SRToolkit.evaluation.callbacks

Event-driven callback system for monitoring and controlling SR evaluation.

Provides event dataclasses fired during evaluation, the SRCallbacks base class for implementing custom callbacks, a CallbackDispatcher for managing multiple callbacks, and built-in implementations for progress display, early stopping, and logging.

ExprEvaluated dataclass

ExprEvaluated(expression: str, error: float, evaluation_number: int, experiment_id: str, is_new_best: bool)

Fired after each expression is evaluated by evaluate_expr.

Attributes:

Name Type Description
expression str

String representation of the evaluated expression.

error float

Error value returned by the ranking function (RMSE or BED).

evaluation_number int

Total number of evaluate_expr calls made so far, including cache hits.

experiment_id str

Identifier of the current experiment.

is_new_best bool

True if this expression achieved a lower error than all previous ones.

BestExpressionFound dataclass

BestExpressionFound(experiment_id: str, expression: str, error: float, evaluation_number: int)

Fired when a new best expression is found during evaluation.

Attributes:

Name Type Description
experiment_id str

Identifier of the current experiment.

expression str

String representation of the new best expression.

error float

Error value of the new best expression.

evaluation_number int

Total number of evaluate_expr calls made at the time this event is fired.

ExperimentEvent dataclass

ExperimentEvent(dataset_name: str, approach_name: str, max_evaluations: Optional[int], success_threshold: Optional[float], seed: Optional[int])

Fired at experiment start and end.

Attributes:

Name Type Description
dataset_name str

Name of the dataset being evaluated.

approach_name str

Name of the SR approach being run.

max_evaluations Optional[int]

Maximum number of evaluations allowed for this experiment.

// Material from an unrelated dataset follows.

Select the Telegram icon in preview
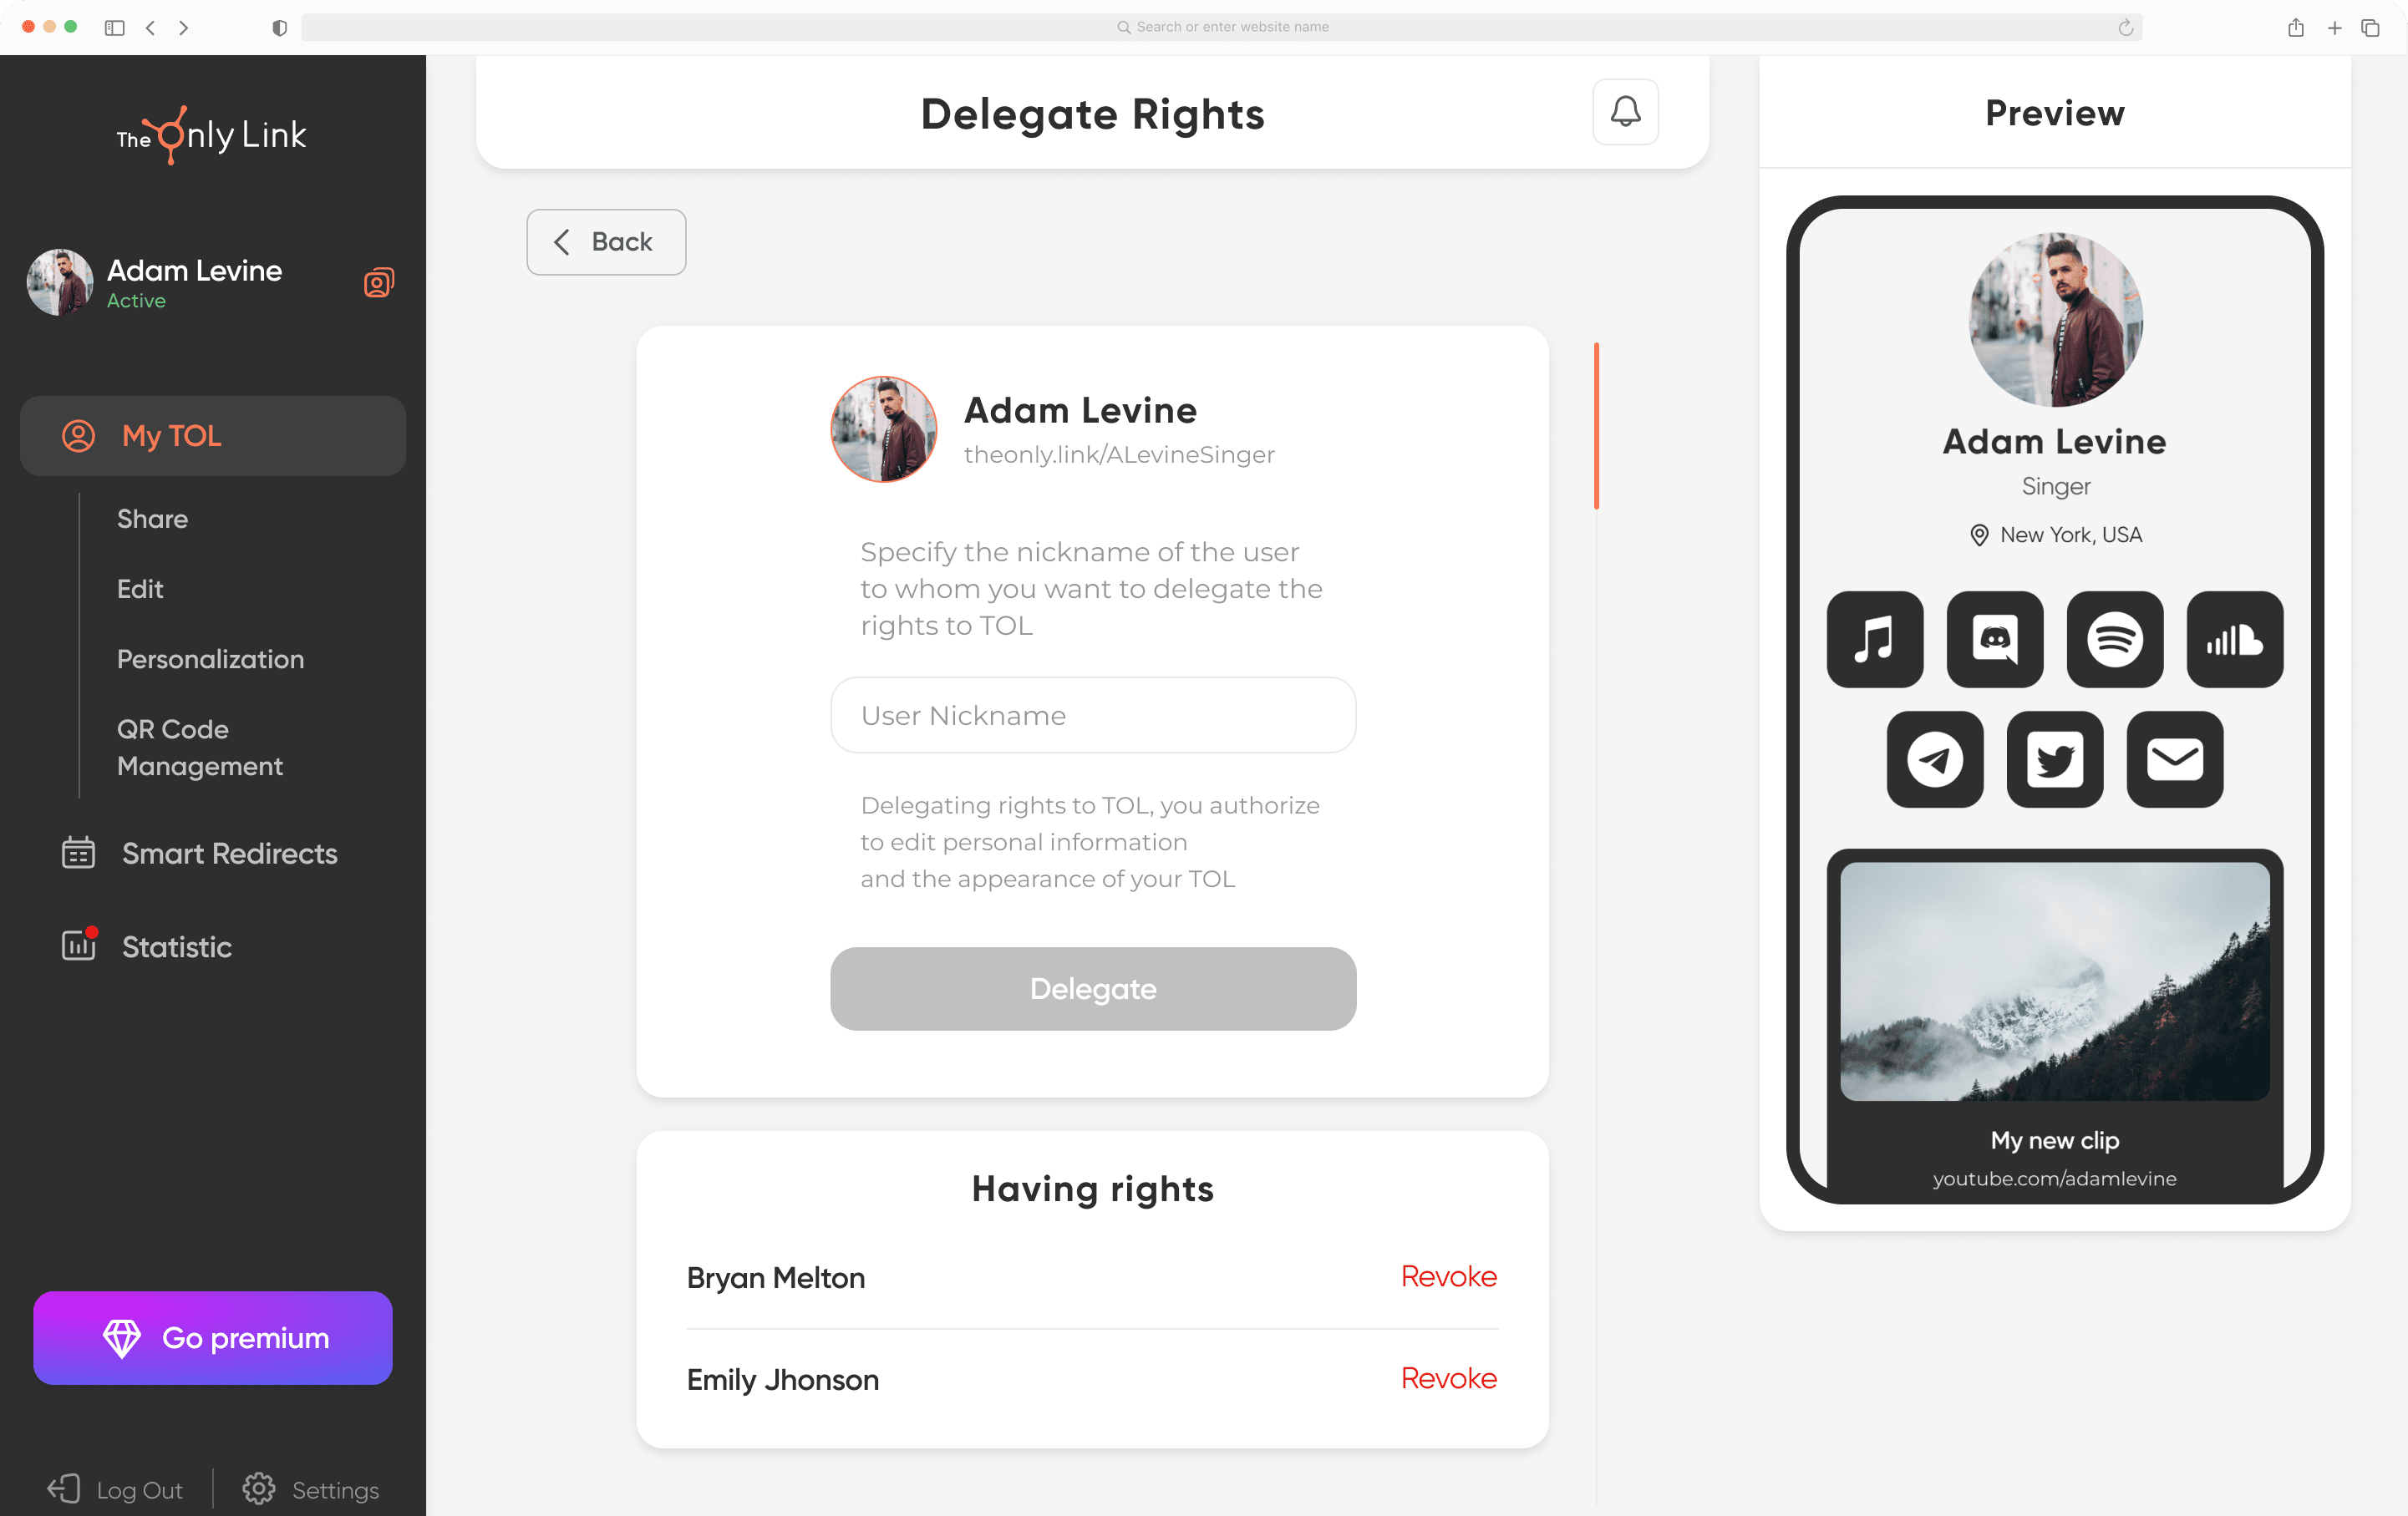(x=1935, y=758)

success_threshold Optional[float]

Error threshold for success, or None if not set.

seed Optional[int]

Random seed used for this experiment, or None if not set.

SRCallbacks

Bases: ABC

Abstract base class for SR evaluation callbacks.

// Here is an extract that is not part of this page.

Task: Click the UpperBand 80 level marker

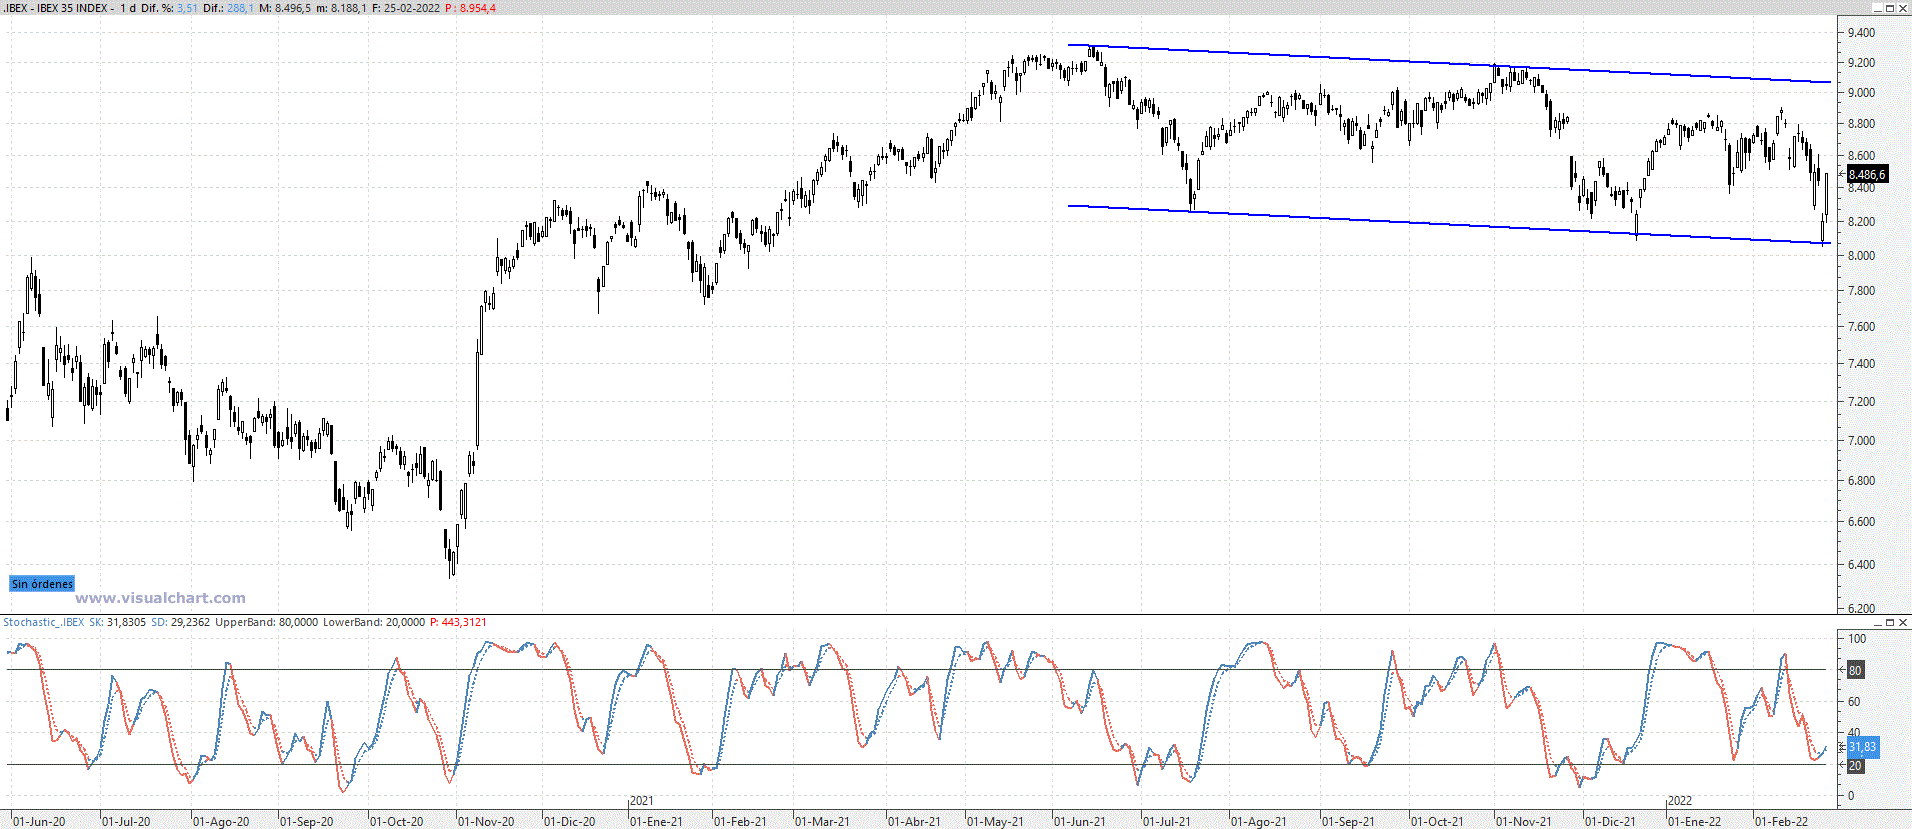Action: [x=1855, y=670]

Implement only the methods you need. Return False from on_expr_evaluated or on_best_expression to request early stopping; return True or None to continue.

Examples:

>>> class PrintBestCallback(SRCallbacks):
...     def on_best_expression(self, event):
...         print(f"New best: {event.expression} (error={event.error:.4g})")
>>> cb = PrintBestCallback()
>>> cb.on_best_expression(BestExpressionFound("", "X_0+C", 0.01, 5))
New best: X_0+C (error=0.01)

on_expr_evaluated

on_expr_evaluated(event: ExprEvaluated) -> Optional[bool]

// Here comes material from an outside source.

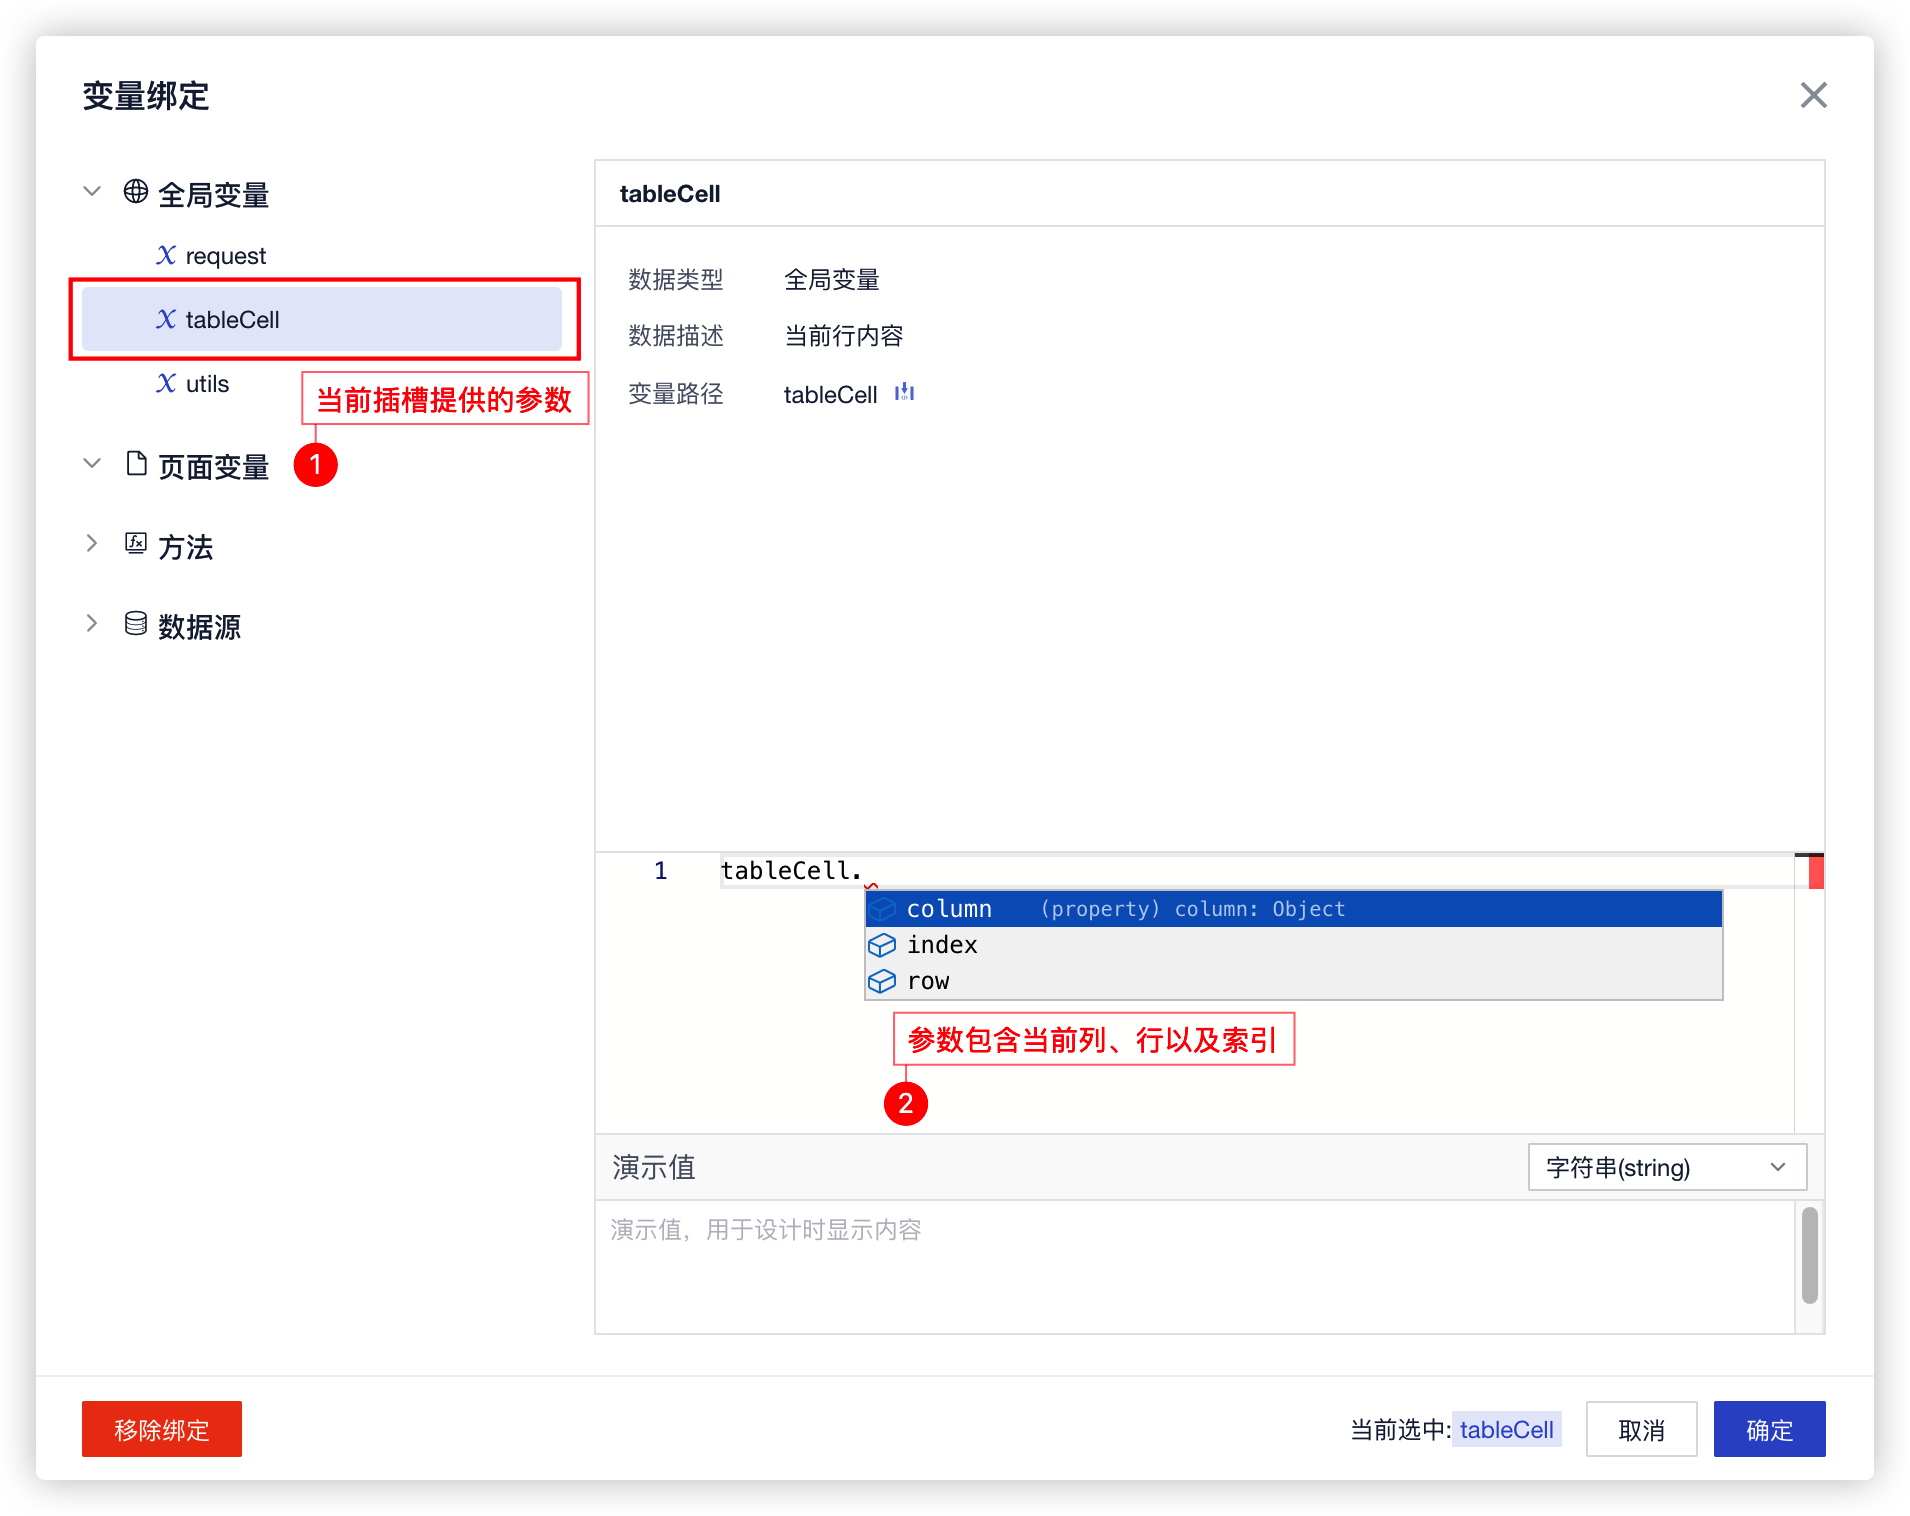
Task: Click the variable icon beside request
Action: (166, 256)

Called after each expression is evaluated.

Parameters:

Name Type Description Default
event ExprEvaluated

Data about the evaluated expression.

required

Returns:

Type Description
Optional[bool]

False to stop the search early, True or None to continue.

Source code in SRToolkit/evaluation/callbacks.py
def on_expr_evaluated(self, event: ExprEvaluated) -> Optional[bool]:
    """
    Called after each expression is evaluated.

    Args:
        event: Data about the evaluated expression.

    Returns:
        ``False`` to stop the search early, ``True`` or ``None`` to continue.
    """
    return None

on_best_expression

on_best_expression(event: BestExpressionFound) -> Optional[bool]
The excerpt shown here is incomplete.